The drugs help the students to stay awake.

Explanation of Solution

Calculation:

The claim is to test whether there is any significant difference between the sleep quality of the students who have used the drugs and students who haven’t used the drugs.

Cell frequency for using Chi-square test:

• When at most 20% of the cell frequencies are less than 5
• If all the individual frequencies are 1 or more than 1.
• All the expected frequencies must be 5 or greater than 5.

The hypotheses used for testing is given below:

$H_0:$ There is no relationship between sleep quality and drug usage.

$H_a:$ There is a relationship between sleep quality and drug usage.

Software procedure:

Step-by-step procedure for calculating the chi-square test statistic is given below:

• Click on Stat, select Tables and then click on Chi-square Test of Association.
• Select Summarized data in a two-way table.
• Under Columns containing the table: enter the columns of Optimal, Borderline and Poor.
• Under Labels for the table (optional), select Drug Usage in the Rows: box and type Sleep Quality for the Column category name.
• Under statistics, click on Chi-square test.
• Click on ok.

Output obtained from MINITAB is given below:

Thus, the test statistic is 18.504 and the P-value is 0.000.

Since all the expected frequencies are greater than 5,the usage of chi-square test is appropriate.

Conclusion:

The P-value is 0.000 and the level of significance is 0.05.
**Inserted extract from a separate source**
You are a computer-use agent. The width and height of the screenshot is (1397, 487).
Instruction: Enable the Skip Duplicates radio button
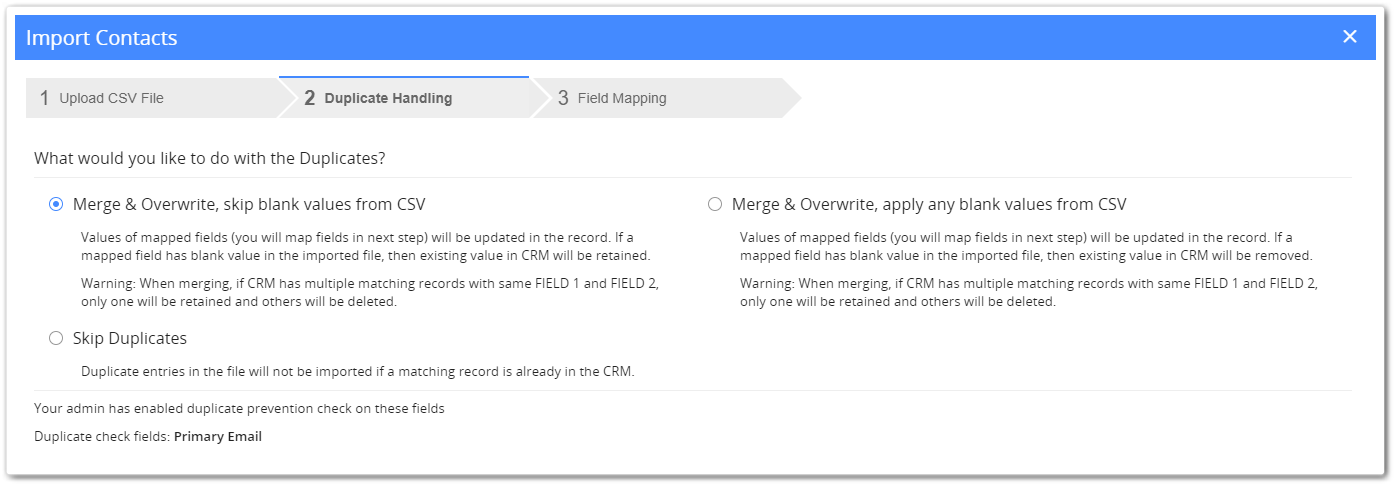tap(56, 339)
Here, the P-value is lesser than the level of significance.

Therefore, the null hypothesis is rejected.

Thus, there is strong evidence that there is a relationship between the sleep quality and drug usage.

Hence, students who have used the drugs have a low level of optimal sleep thanthe students who didn’t use the drugs. Thus, drugs help the students to stay awake.